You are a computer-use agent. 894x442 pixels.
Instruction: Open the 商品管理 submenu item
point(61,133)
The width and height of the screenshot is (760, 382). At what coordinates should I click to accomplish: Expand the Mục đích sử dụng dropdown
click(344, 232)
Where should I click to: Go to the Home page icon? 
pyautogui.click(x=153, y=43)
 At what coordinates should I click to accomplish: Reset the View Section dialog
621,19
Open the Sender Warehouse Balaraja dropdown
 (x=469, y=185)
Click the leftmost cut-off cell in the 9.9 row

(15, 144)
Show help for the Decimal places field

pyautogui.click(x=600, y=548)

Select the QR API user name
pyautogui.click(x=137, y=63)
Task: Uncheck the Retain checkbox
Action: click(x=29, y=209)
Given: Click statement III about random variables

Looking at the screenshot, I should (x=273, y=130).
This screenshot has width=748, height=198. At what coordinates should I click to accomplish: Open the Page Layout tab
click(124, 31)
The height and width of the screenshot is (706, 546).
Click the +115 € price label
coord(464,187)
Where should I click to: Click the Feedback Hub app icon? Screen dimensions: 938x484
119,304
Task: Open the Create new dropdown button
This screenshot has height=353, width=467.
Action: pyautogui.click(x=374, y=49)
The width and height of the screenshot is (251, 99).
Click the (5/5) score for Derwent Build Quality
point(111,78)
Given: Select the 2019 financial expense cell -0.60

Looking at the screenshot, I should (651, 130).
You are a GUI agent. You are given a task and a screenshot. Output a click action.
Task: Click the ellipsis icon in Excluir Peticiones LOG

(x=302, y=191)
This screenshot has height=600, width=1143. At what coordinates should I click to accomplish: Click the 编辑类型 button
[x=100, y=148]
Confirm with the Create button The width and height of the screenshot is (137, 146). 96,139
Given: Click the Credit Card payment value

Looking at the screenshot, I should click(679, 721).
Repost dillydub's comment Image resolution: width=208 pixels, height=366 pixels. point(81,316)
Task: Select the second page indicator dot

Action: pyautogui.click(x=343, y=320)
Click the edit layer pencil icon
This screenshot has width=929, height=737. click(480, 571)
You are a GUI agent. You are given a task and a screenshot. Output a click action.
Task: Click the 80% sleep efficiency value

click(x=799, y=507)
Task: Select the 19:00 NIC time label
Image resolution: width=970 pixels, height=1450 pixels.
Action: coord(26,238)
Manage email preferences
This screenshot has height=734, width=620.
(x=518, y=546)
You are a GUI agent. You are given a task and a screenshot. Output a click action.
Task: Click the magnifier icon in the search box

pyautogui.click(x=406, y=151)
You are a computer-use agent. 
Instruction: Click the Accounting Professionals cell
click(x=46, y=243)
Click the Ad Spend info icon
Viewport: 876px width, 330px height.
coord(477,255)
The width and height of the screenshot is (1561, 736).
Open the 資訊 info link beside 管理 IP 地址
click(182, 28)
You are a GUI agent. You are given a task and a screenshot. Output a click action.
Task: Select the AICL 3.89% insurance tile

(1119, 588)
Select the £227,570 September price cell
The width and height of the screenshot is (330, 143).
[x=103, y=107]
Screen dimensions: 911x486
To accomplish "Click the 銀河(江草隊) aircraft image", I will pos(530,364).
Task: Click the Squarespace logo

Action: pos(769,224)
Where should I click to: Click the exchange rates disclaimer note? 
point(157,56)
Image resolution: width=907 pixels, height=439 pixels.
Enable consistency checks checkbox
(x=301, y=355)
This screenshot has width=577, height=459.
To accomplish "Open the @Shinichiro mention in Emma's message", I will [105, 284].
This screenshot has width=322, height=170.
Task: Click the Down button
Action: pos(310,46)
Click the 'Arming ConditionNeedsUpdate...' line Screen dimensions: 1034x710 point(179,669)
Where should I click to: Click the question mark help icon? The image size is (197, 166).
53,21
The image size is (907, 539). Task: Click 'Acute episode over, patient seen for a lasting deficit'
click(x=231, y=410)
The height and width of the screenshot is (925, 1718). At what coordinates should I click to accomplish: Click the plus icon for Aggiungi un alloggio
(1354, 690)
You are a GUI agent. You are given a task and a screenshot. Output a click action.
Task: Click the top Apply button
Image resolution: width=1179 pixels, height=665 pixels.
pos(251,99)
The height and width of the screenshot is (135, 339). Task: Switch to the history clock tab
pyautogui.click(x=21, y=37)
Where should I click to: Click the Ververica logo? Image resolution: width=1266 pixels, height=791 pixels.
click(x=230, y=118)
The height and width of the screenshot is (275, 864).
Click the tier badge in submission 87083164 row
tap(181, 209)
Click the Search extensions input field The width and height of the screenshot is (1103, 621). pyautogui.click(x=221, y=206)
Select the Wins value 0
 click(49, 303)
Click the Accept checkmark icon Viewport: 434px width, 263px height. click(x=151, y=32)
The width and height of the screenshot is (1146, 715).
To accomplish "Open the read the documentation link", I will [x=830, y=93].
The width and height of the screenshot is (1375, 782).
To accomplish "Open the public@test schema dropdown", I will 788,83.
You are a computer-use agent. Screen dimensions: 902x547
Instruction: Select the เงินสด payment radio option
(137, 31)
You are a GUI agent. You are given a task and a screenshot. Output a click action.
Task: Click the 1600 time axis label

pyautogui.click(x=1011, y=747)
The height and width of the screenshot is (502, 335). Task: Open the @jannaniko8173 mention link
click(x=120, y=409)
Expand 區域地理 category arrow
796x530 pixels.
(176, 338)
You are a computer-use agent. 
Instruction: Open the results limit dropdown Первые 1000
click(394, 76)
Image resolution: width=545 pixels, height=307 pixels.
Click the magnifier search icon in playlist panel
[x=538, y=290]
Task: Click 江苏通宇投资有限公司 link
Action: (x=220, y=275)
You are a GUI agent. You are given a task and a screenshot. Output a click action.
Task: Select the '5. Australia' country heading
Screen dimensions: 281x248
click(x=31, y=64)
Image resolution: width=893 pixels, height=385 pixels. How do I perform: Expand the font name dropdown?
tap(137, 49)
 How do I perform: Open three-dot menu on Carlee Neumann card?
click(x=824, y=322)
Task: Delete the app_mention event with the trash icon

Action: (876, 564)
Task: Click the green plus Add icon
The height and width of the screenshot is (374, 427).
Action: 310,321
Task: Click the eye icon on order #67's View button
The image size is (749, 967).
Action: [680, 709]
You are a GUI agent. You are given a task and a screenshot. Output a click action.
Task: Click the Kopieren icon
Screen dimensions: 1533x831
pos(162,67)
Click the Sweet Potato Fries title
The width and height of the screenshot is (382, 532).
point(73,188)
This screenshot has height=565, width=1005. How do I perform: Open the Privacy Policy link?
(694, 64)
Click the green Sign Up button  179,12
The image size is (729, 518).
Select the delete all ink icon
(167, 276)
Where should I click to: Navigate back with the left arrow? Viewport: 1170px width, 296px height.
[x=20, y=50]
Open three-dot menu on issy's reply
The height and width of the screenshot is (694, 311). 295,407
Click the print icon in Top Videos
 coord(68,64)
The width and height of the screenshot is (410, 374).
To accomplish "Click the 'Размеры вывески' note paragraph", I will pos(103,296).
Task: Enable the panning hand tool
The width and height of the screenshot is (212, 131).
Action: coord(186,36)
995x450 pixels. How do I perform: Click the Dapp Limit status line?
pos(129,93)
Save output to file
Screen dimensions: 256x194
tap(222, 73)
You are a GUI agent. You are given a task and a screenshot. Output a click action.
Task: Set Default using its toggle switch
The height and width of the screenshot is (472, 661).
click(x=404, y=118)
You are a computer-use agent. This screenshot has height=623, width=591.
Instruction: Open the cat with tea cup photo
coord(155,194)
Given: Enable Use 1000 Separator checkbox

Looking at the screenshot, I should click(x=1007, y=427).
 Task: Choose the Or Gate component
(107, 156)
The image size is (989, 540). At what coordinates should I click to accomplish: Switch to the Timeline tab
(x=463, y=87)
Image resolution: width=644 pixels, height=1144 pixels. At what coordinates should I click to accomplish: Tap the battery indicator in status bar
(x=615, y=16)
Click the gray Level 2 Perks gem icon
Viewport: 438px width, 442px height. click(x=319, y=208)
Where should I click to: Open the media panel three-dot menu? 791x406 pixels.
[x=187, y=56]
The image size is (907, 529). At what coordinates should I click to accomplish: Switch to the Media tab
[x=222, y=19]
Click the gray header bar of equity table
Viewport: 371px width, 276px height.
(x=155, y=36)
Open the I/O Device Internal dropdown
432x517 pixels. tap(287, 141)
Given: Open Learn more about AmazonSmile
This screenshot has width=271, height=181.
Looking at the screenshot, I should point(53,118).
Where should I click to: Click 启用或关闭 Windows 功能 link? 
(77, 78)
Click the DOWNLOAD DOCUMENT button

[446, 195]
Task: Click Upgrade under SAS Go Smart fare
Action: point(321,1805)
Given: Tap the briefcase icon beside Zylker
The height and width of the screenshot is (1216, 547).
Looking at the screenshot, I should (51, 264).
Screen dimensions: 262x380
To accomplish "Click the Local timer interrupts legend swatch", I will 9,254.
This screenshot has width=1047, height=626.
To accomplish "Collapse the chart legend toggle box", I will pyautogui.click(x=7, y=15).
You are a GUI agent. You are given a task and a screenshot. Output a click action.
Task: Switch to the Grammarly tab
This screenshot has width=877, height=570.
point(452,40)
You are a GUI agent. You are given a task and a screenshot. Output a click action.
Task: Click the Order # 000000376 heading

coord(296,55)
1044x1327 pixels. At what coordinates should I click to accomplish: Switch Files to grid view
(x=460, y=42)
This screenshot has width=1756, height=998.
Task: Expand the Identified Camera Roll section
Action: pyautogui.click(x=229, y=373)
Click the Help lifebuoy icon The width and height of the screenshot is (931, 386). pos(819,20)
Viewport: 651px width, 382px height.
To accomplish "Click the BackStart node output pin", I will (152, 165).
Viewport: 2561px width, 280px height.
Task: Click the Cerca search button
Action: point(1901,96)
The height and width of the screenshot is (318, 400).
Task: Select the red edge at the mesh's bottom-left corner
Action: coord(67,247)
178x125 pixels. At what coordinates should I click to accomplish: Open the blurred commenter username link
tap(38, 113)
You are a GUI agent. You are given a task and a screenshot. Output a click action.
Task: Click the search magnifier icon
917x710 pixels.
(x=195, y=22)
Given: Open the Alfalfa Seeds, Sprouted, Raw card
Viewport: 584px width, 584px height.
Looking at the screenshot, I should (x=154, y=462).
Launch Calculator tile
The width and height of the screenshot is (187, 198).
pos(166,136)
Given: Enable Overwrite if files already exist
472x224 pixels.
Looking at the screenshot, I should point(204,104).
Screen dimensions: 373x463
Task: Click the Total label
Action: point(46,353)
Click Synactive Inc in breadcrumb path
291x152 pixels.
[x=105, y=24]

____________

Task objective: Could you set down, exactly as written, the lines above between the one holding "Where should I click to: Click the Ververica" and the one holding "Image resolution: width=545", inclusive, and nothing more?

Finished exercise:
Where should I click to: Click the Ververica logo? Image resolution: width=1266 pixels, height=791 pixels.
click(x=230, y=118)
The height and width of the screenshot is (275, 864).
Click the tier badge in submission 87083164 row
tap(181, 209)
Click the Search extensions input field The width and height of the screenshot is (1103, 621). pyautogui.click(x=221, y=206)
Select the Wins value 0
 click(49, 303)
Click the Accept checkmark icon Viewport: 434px width, 263px height. click(x=151, y=32)
The width and height of the screenshot is (1146, 715).
To accomplish "Open the read the documentation link", I will [x=830, y=93].
The width and height of the screenshot is (1375, 782).
To accomplish "Open the public@test schema dropdown", I will 788,83.
You are a computer-use agent. Screen dimensions: 902x547
Instruction: Select the เงินสด payment radio option
(137, 31)
You are a GUI agent. You are given a task and a screenshot. Output a click action.
Task: Click the 1600 time axis label

pyautogui.click(x=1011, y=747)
The height and width of the screenshot is (502, 335). Task: Open the @jannaniko8173 mention link
click(x=120, y=409)
Expand 區域地理 category arrow
796x530 pixels.
(176, 338)
You are a computer-use agent. 
Instruction: Open the results limit dropdown Первые 1000
click(394, 76)
Image resolution: width=545 pixels, height=307 pixels.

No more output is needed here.